Javascript http request: No 'Access-Control-Allow-Origin' header is present on the requested resource error

Introduction

When you are developing a web application that tries to access another domain using javascript for querying an API RestFUL, it common to get the following error:

XMLHttpRequest cannot load http://anotherdomain.com. No 'Access-Control-Allow-Origin' header is present on the requested resource. Origin 'null' is therefore not allowed access.

This is a security protection on the browsers and it's an expected error. You can use XMLHttpRequest to receive and send data to remove server, but it's limited by the same origin policy. Same origin policy means that request can only be made to the same domain an not another one.

The proper way to solve this issue is using Cross-Origin Resource Sharing (CORS). We are going to see in this tutorial how to fix the error "'Access-Control-Allow-Origin' header is present on the requested resource".

We are not going to cover using JSONP or build a custom proxy, but those two are possible solutions.

Using CORS

First you need to understand CORS. The key point is that the other domain will add headers to the response and this will allow the browser to execute the XMLHttpRequest. You will need to make changes on the other server to add those response headers. Usually frameworks like Django or Flask supports CORS or is pretty easy to add those headers.

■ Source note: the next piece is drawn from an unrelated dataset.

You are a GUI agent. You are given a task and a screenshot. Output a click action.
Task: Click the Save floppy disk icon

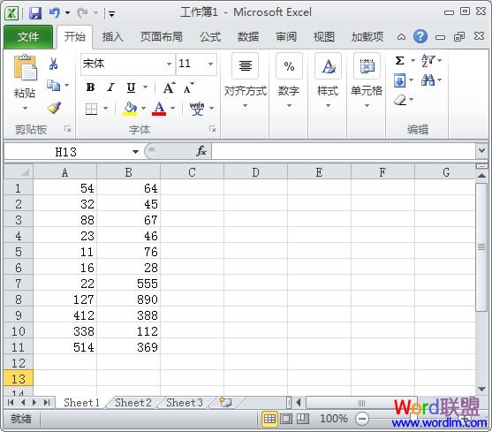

In the past doing a CORS request with javascript was tricky, today you can use axios or the mozilla Fetch API. We will cover some examples with different libraries

Vanilla javascript

var xhr = new XMLHttpRequest()
        xhr.open('POST', 'https://mywebsite.com', true)
        xhr.withCredentials = true
        xhr.onreadystatechange = function() {
          if (xhr.readyState === 2) {// do something}
        }
        xhr.setRequestHeader('Content-Type', 'application/json')
        xhr.send(json)

Making CORS with jquery

You can use ajax function to make the request to another domain (which will have the appropiate headers). Note that the difference here is:

xhrFields: {
    withCredentials: true
},

Full example on how to make a http request using CORS with jquery:

$.ajax({
    url: url,
    type: method,
    // This is the important part
    xhrFields: {
        withCredentials: true
    },
    // This is the important part
    data: data,
    success: function (response) {
        // handle the response
    },
    error: function (xhr, status) {
        // handle errors
    }
});

Using axios

Here is an example on how to make a CORS request using axios:

axios.get('http://localhost', {
    withCredentials: true,
}).then(res => { 
    console.log(res);
}).catch(error => {
    console.log('erro', error);
})

If the error continues to appear and your server is returning CORS headers on the response, make sure your server also answers to OPTIONS request. Axios first makes an OPTIONS request and if it fails it will not do any other request. It's common to just implement the GET or POST and backend developers usua;;y forgot about the OPTIONS.

Using Mozilla Fetch

Here we are making a CORS request using mozilla fetch API:

var headers = new Headers();

var requestOptions = { method: 'GET',
               headers: headers,
               mode: 'cors',
               cache: 'default' };

fetch('example.jpg',requestOptions)
.then(function(response) {
  return response.blob();
})
.then(function(myBlob) {
  var objectURL = URL.createObjectURL(myBlob);
  image.src = objectURL;
});

As you ca see options set mode cors to make the CORS request.